Problem description. Every line holding the string "Name" is to be copied from the entries below.

(Saved entries)
::::::::

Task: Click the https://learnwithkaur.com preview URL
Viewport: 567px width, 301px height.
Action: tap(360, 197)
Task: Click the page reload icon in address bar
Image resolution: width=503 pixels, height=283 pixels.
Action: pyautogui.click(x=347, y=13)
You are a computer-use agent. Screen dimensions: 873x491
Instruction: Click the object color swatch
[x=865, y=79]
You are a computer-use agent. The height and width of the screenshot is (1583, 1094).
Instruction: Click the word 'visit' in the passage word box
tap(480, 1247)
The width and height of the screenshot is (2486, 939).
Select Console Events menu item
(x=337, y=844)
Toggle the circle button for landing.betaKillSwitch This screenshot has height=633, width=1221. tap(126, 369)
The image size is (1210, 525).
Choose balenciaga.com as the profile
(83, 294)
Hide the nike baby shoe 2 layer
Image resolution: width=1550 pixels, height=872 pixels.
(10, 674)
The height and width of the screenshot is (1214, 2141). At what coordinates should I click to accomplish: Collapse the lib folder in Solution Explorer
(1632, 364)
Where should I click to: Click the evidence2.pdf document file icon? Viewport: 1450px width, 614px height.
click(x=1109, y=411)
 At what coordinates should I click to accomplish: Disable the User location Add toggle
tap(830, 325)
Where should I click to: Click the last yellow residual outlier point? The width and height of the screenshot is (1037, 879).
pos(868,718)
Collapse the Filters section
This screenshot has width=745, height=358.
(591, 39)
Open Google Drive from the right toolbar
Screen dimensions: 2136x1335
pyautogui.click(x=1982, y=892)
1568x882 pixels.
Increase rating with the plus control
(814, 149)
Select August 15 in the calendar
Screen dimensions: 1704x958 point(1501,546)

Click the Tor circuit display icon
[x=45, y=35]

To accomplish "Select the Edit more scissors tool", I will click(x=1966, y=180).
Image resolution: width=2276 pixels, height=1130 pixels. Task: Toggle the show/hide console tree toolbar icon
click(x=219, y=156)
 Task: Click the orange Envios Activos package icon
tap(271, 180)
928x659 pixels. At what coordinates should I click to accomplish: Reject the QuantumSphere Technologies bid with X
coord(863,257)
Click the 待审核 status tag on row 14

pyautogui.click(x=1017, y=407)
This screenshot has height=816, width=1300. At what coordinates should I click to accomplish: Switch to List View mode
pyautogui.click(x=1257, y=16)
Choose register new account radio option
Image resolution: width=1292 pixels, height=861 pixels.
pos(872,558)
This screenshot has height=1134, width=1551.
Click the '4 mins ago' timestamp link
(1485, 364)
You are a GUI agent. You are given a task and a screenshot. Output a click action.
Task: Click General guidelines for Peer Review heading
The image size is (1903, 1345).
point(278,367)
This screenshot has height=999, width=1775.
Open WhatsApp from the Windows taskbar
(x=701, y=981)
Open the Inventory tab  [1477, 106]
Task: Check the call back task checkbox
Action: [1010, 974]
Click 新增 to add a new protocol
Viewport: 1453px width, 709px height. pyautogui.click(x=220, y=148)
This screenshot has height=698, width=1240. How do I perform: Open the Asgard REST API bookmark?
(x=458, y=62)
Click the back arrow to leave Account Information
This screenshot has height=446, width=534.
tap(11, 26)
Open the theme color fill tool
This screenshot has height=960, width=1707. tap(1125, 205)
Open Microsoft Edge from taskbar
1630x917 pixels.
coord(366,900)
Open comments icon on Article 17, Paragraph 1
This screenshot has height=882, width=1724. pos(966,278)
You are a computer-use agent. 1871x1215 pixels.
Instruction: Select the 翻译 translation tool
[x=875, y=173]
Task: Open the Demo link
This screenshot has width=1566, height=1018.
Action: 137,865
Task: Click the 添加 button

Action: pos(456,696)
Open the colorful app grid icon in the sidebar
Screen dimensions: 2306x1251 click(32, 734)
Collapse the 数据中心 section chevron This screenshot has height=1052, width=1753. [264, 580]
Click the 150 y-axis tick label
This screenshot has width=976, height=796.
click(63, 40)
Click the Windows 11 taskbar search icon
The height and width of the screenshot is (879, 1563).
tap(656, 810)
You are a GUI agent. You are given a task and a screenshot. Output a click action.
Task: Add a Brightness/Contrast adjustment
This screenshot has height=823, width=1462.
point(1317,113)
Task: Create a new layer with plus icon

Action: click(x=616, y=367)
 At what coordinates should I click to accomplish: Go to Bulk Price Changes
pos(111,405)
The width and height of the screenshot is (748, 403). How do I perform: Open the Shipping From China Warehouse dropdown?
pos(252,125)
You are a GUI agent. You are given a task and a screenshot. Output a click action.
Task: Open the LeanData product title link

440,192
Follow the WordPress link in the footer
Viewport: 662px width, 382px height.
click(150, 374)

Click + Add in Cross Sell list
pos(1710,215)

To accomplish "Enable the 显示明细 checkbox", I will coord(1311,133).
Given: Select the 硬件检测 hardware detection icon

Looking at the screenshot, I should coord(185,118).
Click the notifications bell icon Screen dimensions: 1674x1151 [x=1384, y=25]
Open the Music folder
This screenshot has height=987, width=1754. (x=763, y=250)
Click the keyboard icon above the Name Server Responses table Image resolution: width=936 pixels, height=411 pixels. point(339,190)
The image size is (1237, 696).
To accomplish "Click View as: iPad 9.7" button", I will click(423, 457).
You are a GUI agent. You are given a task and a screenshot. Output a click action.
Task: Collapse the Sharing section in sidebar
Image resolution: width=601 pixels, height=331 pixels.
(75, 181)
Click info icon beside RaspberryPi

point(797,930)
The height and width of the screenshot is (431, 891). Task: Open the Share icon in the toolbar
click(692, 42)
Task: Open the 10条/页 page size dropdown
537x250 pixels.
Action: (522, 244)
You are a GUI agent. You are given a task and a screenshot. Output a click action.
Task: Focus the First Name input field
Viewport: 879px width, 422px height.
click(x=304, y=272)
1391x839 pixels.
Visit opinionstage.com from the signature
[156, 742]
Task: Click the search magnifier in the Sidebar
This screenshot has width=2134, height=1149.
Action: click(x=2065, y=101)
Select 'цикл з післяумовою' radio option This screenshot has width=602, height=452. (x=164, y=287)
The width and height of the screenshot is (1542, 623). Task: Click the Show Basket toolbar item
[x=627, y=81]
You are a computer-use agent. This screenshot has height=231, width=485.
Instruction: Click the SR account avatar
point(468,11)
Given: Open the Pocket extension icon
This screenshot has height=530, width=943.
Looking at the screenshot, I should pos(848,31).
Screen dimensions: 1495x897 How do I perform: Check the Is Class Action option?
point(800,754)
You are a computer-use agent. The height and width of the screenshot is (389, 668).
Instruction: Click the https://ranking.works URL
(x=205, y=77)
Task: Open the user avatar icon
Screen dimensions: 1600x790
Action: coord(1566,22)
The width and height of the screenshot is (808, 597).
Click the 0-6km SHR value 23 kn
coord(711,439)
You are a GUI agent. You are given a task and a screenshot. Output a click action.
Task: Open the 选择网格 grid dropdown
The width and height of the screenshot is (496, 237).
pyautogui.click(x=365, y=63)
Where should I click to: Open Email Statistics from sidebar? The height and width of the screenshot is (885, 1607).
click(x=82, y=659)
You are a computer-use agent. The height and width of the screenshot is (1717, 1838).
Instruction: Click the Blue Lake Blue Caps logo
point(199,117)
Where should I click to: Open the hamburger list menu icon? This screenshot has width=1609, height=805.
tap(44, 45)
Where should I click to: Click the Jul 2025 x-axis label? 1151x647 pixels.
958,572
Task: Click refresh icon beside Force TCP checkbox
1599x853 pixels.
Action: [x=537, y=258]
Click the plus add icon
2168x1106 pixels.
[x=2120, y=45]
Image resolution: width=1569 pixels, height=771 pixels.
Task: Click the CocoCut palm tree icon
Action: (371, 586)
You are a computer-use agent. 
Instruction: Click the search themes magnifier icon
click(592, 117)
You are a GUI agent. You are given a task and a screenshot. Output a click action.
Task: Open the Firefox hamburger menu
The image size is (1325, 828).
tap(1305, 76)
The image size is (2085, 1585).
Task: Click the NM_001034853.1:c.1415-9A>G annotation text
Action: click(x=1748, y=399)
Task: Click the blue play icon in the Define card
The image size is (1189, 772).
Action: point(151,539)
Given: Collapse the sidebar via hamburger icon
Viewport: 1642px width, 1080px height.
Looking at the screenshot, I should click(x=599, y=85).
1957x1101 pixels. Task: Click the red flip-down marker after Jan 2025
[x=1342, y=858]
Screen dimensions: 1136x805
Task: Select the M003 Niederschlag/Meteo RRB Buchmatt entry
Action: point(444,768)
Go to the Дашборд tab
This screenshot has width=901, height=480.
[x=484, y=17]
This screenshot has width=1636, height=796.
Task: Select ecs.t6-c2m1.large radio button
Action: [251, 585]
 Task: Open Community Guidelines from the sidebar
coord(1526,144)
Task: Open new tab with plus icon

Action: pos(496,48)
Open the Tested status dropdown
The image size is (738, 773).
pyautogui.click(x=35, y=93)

::::::::

Task response.
Click the keyboard icon above the Name Server Responses table Image resolution: width=936 pixels, height=411 pixels. point(339,190)
Task: Focus the First Name input field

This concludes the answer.